» Required action
Each line of the entries below that holds "size" is needed, copied in full.

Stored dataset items
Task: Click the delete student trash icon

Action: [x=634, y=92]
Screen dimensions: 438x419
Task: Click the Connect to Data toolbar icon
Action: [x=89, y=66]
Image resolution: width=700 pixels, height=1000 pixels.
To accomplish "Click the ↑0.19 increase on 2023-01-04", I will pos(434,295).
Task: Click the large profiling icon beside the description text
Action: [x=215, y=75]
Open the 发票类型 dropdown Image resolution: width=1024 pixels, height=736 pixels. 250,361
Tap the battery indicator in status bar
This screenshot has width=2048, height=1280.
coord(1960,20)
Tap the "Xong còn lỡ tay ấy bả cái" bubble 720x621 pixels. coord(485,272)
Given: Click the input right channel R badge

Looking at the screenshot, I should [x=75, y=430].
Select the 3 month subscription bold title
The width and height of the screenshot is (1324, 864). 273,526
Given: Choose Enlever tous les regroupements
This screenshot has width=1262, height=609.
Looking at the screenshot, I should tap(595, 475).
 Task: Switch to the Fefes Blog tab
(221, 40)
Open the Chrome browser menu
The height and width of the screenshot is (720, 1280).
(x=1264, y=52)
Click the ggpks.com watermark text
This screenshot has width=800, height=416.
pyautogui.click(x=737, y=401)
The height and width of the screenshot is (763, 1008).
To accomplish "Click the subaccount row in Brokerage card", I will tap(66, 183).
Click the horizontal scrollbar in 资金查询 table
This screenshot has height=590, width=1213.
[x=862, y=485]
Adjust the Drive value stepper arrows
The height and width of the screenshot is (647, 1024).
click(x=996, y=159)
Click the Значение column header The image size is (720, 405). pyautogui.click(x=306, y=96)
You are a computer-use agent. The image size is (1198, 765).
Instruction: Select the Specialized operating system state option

» Answer area
Click the Значение column header The image size is (720, 405). pyautogui.click(x=306, y=96)
You are a computer-use agent. The image size is (1198, 765).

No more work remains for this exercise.